PostgreSQL Histogram (for ActiveRecord)

This gem allows for you to efficiently create a histogram from large data sets in your Rails applications.

It uses PostgreSQL's width_bucket function to handle the majority of the processing in the database, and only requires 3 database queries (and only one query if min and max values are specified).

Installation

Add this line to your application's Gemfile:

gem 'pg_histogram'

And then execute:

$ bundle

Or install it yourself as:

$ gem install pg_histogram

Usage

Create a Histogram object using the following parameters:

  1. ActiveRecord Relation (query) to use.
  2. Name of column to count frequency of. Also allows for aliased queries such as 'price*discount as final_price' to create histograms on expressions.
  3. Options hash (optional). Not all combinations are allowed. For example, if :buckets is specified, :min and :max are required and :bucket_size is ignored, and calculated. If :buckets is not specified, the number of buckets depends on :bucket_size, and :min and :max are optional.
    • :buckets: number of buckets (integer)
    • :min and :max: See width_bucket's docs for exact meaning (defaults to the min and max values of the column).
    • :bucket_size: Width of each bucket (defaults to 1).

Example

Create sample data:

5.times do { Widget.create(price: 1.2) }
10.times do { Widget.create(price: 2.9 ) }

Create the histogram object:

histogram = PgHistogram::Histogram.new(Widget.all, 'price', 0.5)

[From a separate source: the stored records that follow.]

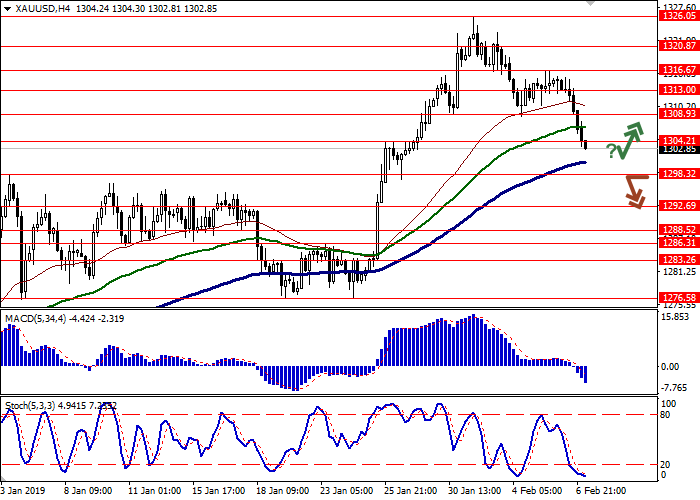Image resolution: width=700 pixels, height=500 pixels.
Task: Click the 6 Feb 21:00 date marker
Action: [602, 491]
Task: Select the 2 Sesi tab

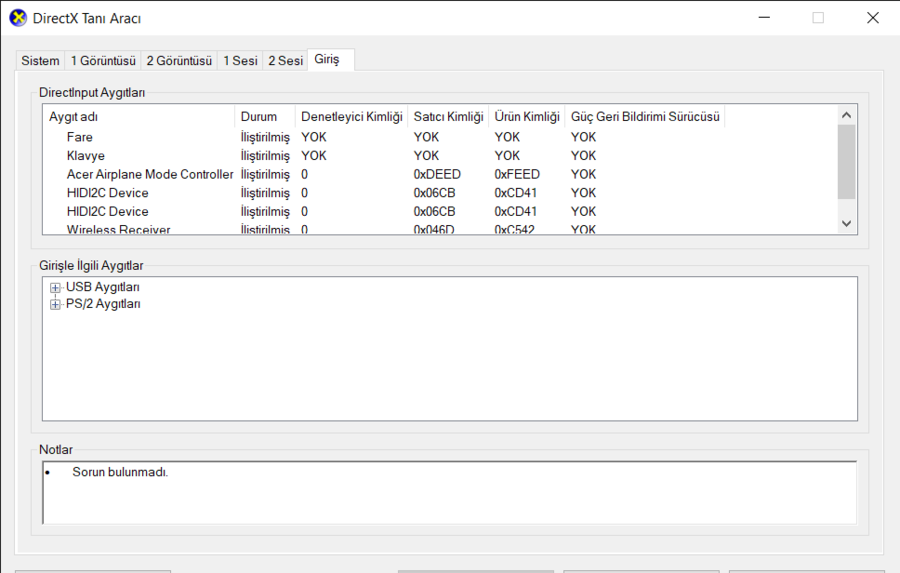Action: [285, 61]
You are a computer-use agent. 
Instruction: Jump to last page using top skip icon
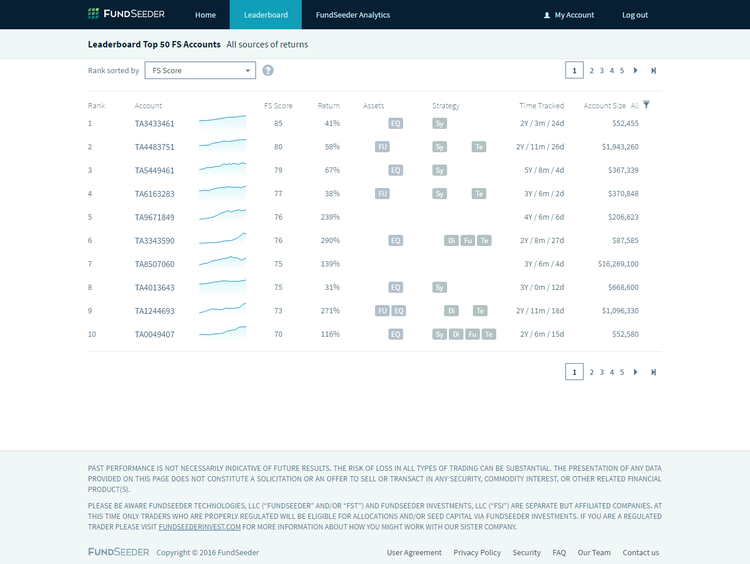(653, 70)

Call the results method to retrieve a Hash of bucket minimums and frequency counts:

@histogram_data = histogram.results
 => {1.0=>5, 2.5=>10}

The results can be used by your favorite charting libary, such as Chartkick, to plot the data:

<%= column_chart @histogram_data %>

Dependencies

This gem has been tested with Ruby 2.1.3 and ActiveRecord 4.1.6. Please open an issue or PR if you experience issues with other versions.